Eugène Beaudouin, un Janus du plan

L’indécision des chefs est la meilleure opportunité pour les officiers désireux de se distinguer. Le dilemme de la représentation française au Canada dut transpirer hors des cercles ministériels car Eugène Beaudouin proposa spontanément sa candidature en mars 1935. Comment Beaudouin apprit-il cette commande potentielle : officiellement, par le corps des Bâtiments civils, ou par l’intermédiaire de ses camarades québécois de l’École des Beaux-Arts ? Si la piste administrative est la plus crédible, il semble également plausible que son ami montréalais Marcel Parizeau ait eu vent du projet, notamment pour contrer son rival Ernest Cormier (Gournay 1990). Si Beaudouin finissait en 1935 plusieurs chantiers d’envergure, il est également probable que comme Cormier il ait cherché à obtenir ensuite tout nouveau projet qui lui permît de surmonter les effets croissants en France du marasme économique mondial—sans doute Beaudouin n’envisageant pas, contrairement à André Lurçat, l’émigration à la fois économique et idéologique en URSS (Joly et Joly 1995 : 264-97 ; Bellat 2007 : 264-97).

Or, au Quai d’Orsay, mettant un terme à une irrésolution qui devait commencer à devenir embarrassante, la candidature de Beaudouin fut aussitôt agréée. L’homme présentait a priori toutes les garanties susceptibles de rassurer une administration  : après avoir été l’un des plus brillants élèves d’Emmanuel Pontremoli (1865-1956) à l’École, il fut simultanément diplômé et 1e r Grand Prix de Rome en 1928. Nommé Architecte en chef des Bâtiments civils et Palais nationaux en 1933, il cadrait avec le profil habituel de l’architecte officiel ayant suivi la voix royale de la villa Médicis, revenu en France pour y suivre une carrière égrenant une liste confortable de réalisations officielles.

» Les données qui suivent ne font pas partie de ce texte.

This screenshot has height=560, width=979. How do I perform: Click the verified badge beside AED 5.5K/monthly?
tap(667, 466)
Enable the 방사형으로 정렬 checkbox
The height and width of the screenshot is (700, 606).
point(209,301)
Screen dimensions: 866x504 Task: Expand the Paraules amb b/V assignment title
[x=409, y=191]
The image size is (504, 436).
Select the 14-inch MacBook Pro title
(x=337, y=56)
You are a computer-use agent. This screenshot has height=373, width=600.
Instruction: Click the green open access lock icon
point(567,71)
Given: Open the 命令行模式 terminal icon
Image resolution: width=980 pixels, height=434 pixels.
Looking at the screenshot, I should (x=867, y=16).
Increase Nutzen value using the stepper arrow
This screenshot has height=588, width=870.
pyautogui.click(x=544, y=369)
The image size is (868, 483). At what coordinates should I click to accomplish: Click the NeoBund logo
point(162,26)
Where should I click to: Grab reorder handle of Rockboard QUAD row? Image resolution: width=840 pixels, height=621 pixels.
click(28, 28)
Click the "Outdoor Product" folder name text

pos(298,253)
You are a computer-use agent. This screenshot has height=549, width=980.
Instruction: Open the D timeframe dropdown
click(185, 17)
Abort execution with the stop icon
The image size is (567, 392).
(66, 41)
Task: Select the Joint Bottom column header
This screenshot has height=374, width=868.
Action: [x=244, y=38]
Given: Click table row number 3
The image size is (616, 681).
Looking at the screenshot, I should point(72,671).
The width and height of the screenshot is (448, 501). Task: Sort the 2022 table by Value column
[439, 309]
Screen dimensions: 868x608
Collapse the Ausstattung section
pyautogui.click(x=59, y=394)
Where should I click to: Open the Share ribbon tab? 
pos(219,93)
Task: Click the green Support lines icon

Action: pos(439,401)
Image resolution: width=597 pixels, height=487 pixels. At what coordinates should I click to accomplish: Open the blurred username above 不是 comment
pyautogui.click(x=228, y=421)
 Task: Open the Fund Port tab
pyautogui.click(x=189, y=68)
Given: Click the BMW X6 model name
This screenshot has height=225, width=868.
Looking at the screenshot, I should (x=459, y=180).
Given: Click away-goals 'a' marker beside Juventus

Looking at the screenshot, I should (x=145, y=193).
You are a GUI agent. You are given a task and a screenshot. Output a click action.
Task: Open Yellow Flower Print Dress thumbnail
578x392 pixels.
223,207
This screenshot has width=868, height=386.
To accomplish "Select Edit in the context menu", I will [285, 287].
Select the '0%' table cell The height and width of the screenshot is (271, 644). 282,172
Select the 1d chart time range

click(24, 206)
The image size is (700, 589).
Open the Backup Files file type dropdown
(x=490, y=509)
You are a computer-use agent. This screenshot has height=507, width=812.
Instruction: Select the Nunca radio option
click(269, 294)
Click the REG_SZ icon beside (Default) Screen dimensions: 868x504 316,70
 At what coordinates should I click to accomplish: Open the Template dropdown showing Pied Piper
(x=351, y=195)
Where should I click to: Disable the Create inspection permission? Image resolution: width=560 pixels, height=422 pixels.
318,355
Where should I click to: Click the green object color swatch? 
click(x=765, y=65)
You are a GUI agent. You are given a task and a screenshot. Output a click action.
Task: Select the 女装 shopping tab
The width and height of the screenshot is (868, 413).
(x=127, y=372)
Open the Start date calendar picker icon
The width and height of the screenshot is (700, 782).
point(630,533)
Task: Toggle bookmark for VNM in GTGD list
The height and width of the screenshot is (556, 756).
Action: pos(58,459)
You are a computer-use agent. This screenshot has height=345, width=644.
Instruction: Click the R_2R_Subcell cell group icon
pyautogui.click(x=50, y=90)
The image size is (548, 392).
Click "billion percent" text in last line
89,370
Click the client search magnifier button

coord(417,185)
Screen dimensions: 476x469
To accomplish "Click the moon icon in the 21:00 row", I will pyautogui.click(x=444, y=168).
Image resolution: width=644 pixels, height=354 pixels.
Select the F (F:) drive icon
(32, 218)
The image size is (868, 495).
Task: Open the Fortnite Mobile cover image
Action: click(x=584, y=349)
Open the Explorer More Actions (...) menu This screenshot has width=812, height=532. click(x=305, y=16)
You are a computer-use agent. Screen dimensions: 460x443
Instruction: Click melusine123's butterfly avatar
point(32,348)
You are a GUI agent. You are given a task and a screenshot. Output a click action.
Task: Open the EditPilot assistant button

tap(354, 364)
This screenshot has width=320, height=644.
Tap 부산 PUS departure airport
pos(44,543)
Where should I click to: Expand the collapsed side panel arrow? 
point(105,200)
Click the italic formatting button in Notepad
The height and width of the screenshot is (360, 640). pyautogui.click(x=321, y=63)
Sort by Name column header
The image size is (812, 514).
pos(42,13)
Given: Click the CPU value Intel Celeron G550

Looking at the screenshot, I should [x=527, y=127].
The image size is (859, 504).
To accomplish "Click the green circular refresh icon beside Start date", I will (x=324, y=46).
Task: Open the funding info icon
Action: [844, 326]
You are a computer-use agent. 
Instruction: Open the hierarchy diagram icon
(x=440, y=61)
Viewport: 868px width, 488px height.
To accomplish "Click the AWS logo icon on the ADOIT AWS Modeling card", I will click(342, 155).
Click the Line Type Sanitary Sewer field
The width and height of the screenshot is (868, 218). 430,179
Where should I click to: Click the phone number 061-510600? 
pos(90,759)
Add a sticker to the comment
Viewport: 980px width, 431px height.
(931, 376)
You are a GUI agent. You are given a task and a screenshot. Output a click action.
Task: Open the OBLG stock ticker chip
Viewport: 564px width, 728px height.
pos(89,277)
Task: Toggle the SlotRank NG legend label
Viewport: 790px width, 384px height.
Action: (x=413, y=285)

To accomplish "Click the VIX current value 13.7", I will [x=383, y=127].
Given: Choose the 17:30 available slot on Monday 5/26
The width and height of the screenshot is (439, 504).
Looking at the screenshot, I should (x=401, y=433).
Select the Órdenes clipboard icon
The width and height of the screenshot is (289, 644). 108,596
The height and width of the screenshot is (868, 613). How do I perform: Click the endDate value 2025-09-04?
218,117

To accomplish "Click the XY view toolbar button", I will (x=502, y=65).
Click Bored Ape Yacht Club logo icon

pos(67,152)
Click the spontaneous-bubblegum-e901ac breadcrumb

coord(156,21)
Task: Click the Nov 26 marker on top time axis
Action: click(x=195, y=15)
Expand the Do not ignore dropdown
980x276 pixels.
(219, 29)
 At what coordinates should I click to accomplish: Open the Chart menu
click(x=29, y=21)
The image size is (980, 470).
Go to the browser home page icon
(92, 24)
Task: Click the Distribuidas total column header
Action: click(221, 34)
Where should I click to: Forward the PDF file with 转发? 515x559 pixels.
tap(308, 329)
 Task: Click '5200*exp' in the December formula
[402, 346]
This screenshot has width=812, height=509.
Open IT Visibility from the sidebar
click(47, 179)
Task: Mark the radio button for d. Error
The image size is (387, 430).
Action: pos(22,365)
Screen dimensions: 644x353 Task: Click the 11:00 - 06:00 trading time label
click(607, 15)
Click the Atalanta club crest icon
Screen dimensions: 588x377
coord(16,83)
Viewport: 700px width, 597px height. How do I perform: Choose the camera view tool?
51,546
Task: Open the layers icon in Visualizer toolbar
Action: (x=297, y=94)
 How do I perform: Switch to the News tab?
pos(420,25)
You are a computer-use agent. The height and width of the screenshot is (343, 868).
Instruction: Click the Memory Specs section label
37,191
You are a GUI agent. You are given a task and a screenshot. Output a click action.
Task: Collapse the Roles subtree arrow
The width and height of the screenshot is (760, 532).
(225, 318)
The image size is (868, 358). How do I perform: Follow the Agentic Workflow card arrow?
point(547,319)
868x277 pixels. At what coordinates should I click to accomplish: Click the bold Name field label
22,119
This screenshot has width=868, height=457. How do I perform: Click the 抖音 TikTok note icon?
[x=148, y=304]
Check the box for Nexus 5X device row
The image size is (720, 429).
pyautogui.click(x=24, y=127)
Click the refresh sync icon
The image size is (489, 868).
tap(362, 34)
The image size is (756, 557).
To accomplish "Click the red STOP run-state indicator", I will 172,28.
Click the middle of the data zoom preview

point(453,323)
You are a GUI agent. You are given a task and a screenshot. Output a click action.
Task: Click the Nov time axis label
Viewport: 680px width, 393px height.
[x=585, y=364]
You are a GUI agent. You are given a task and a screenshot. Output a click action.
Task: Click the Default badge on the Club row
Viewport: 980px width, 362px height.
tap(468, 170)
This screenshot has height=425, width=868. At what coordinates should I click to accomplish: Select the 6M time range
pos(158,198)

En outre, le Grand Prix de Beaudouin (Fig.  4) paraissait magnifiquement approprié, puisqu’il avait remporté le sésame romain sur le sujet d’un hôtel d’ambassade (Culot 1991 : 33- 41) ! Ce projet faisait montre d’un néo-classicisme majestueux, les solutions monumentales conventionnelles à ce type d’exercice Beaux-Arts y étant discrètement mais habilement modernisées par une entente des masses rigoureuse et un traitement épuré des façades. Au-dessus d’un puissant soubassement, la longue colonnade centrale relevait d’une tradition canonique de l’architecture à la française—le Louvre par Perrault, la place de la Concorde de Gabriel—tandis que les pavillons d’angle s’autorisaient une plus originale serlienne, le tout étant couronné d’un attique dont la sobriété spartiate s’approchait du néo-classicisme fin XVIIIe et début XIXe siècle. Beaudouin s’inclinait devant la continuité jalousement entretenue par des professeurs tels que Laloux ou Umbdenstock, tandis que certains éléments de sa solennelle composition trahissaient une pénétration circonspecte de la modernité—schizophrénie créatrice alors significative des tendances en jeu à l’École (Brucculeri cité dans Cohen 1997).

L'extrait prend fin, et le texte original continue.